T-Lymphocyte Lines Specific for Glutamic Acid Decarboxylase (GAD) the 64K β-Cell Antigen of IDDM

Abstract

Insulin-dependent diabetes mellitus (IDDM) is viewed as a thymus-dependent autoimmune disease, although the specific β-cell autoantigen or autoantigens remain unknown. The recent identification of the β-cell 64K antigen as the enzyme glutamic acid decarboxylase (GAD) permits investigation of GAD as a candidate for the autoantigen associated with β-cell destruction, mediated by T-lymphocytes, in susceptible individuals.
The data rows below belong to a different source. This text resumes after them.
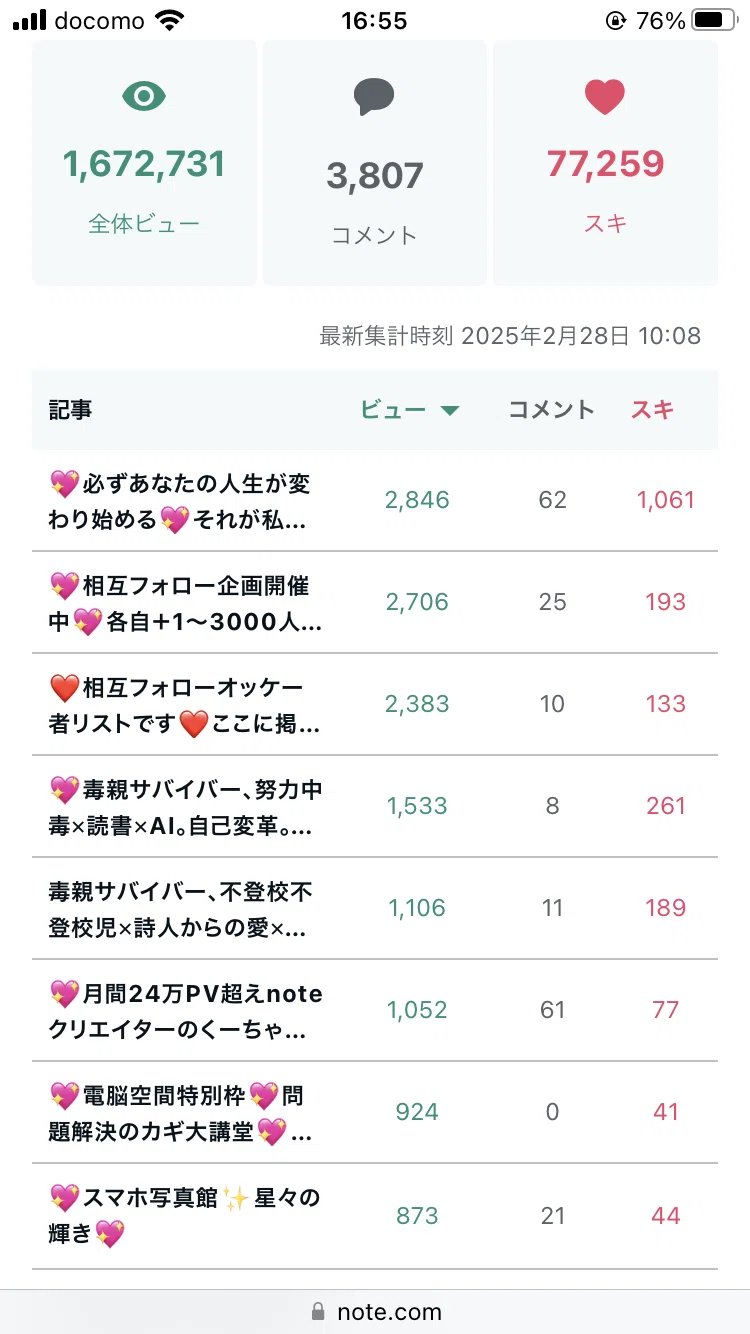Tap the pink heart スキ icon
The width and height of the screenshot is (750, 1334).
click(x=605, y=97)
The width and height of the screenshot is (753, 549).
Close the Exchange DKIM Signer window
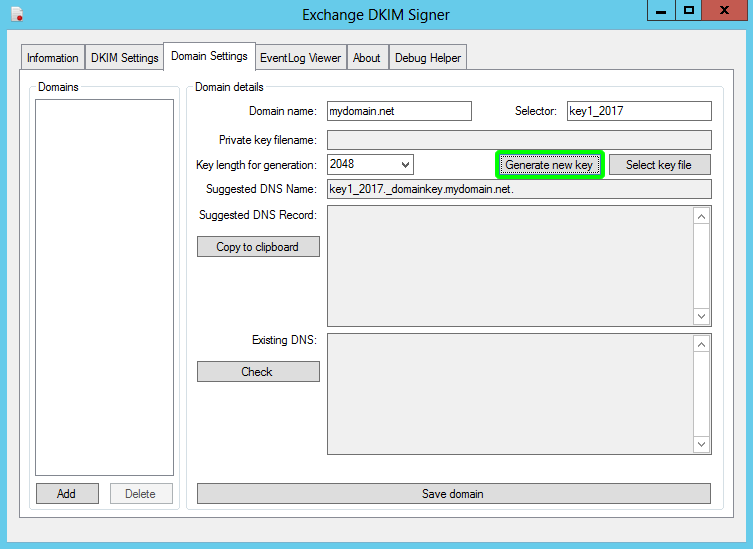click(x=725, y=10)
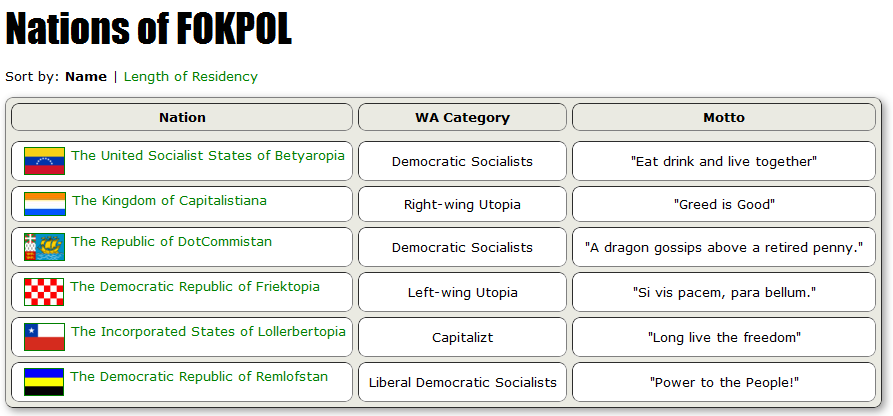The height and width of the screenshot is (416, 893).
Task: Click the WA Category column header
Action: (462, 117)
In this study, we describe the isolation of GAD-specific T-lymphocyte lines from BB rats, an animal model of IDDM. GAD (Escherichia coli) was inoculated into the footpads of diabetes-resistant BB rats, and after 10 days, a popliteal lymph node cell culture suspension was prepared. GAD-specific T lymphocytes were obtained by culture with interleukin 2 and repeated stimulation with GAD in the presence of BB rat thymic antigen-presenting cells. Four stable, CD4⁺, MHC (RT1^u)-restricted T-lymphocyte lines were isolated. They proliferate selectively in the presence of GAD and secrete interleukin 2 and interferon-γ. T-lymphocyte lines such as these could be important in the definition of pathogenetic epitopes associated with GAD.